Page excerpt.
════

Board Meetings
8 questions every board should ask before approving a strategic initiative

Approving a strategic initiative commits the organisation to a view of the future, a use of capital, and a level of risk that the board must be able to defend.
Most boards recognise this in principle. The harder question is whether their approval process gives directors enough time, evidence, and space to challenge management's recommendation properly. A proposal may arrive after months of internal development, with a confident business case and a clear executive sponsor. By the time it reaches the board, momentum may already have formed.
That is where scrutiny can become too narrow. Directors may test the numbers, ask about risks, and approve the paper, without fully examining whether the initiative fits the agreed strategy, whether the assumptions are resilient, or whether the organisation has the capability to execute.
John G. Smale, former chairman of General Motors, put the accountability point plainly when he wrote that "The board is responsible for the successful perpetuation of the corporation. That responsibility cannot be relegated to management."
The eight questions below are designed to help boards make approval decisions with more discipline. They are not a compliance checklist. They are a practical framework for turning a management proposal into a board-level decision.

8 questions boards should ask before approving a strategic initiative
The questions move from strategic fit to execution, risk, accountability, capital, information quality, and security. Used well, they help the chair structure a discussion in which challenge is specific, constructive, and tied to the board's oversight responsibilities.
1. Does this align with our agreed strategic direction?
The first question is whether the initiative executes the strategy the board has already approved, or whether it changes that strategy by implication.
This distinction is easy to miss. Management may present a proposal as a natural next step, when it actually introduces a new risk profile, a different growth model, or a material shift in capital allocation. A European manufacturer that has agreed to prioritise margin improvement, for example, may later be asked to approve an acquisition aimed primarily at market share. Both objectives may be defensible. They are not the same strategy.
Directors should ask whether the initiative would have been predictable when the strategy was last agreed. If not, the board may need to revisit the strategic direction itself before considering approval.
The OECD's corporate governance principles state that key board functions include "Reviewing and guiding corporate strategy, major plans of action, annual budgets and business plans." That framing is useful because it places approval decisions within the board's wider responsibility for strategic direction.

════

Dataset extract.
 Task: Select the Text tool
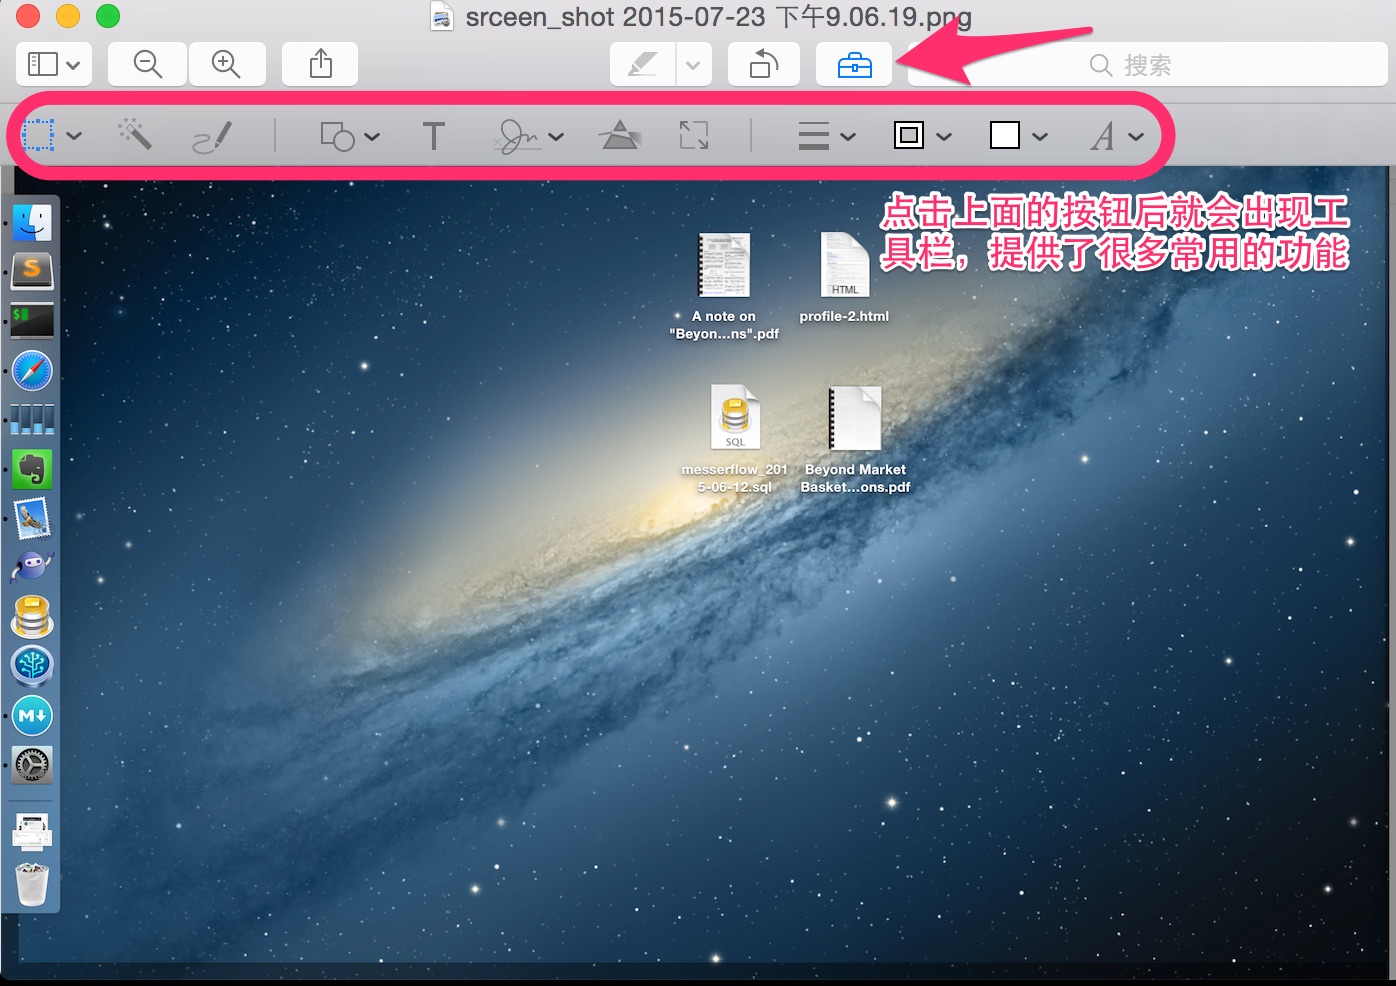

════

Written exercise.
Answer these questions from the article on board approval of strategic initiatives:
(a) Which former chairman of General Motors does the article quote?
(b) According to the article, what areas do the eight questions move from and through, starting with strategic fit?
(c) Whose corporate governance principles does the article cite on key board functions?

Output of the task.
(a) John G. Smale
(b) From strategic fit to execution, risk, accountability, capital, information quality, and security.
(c) The OECD's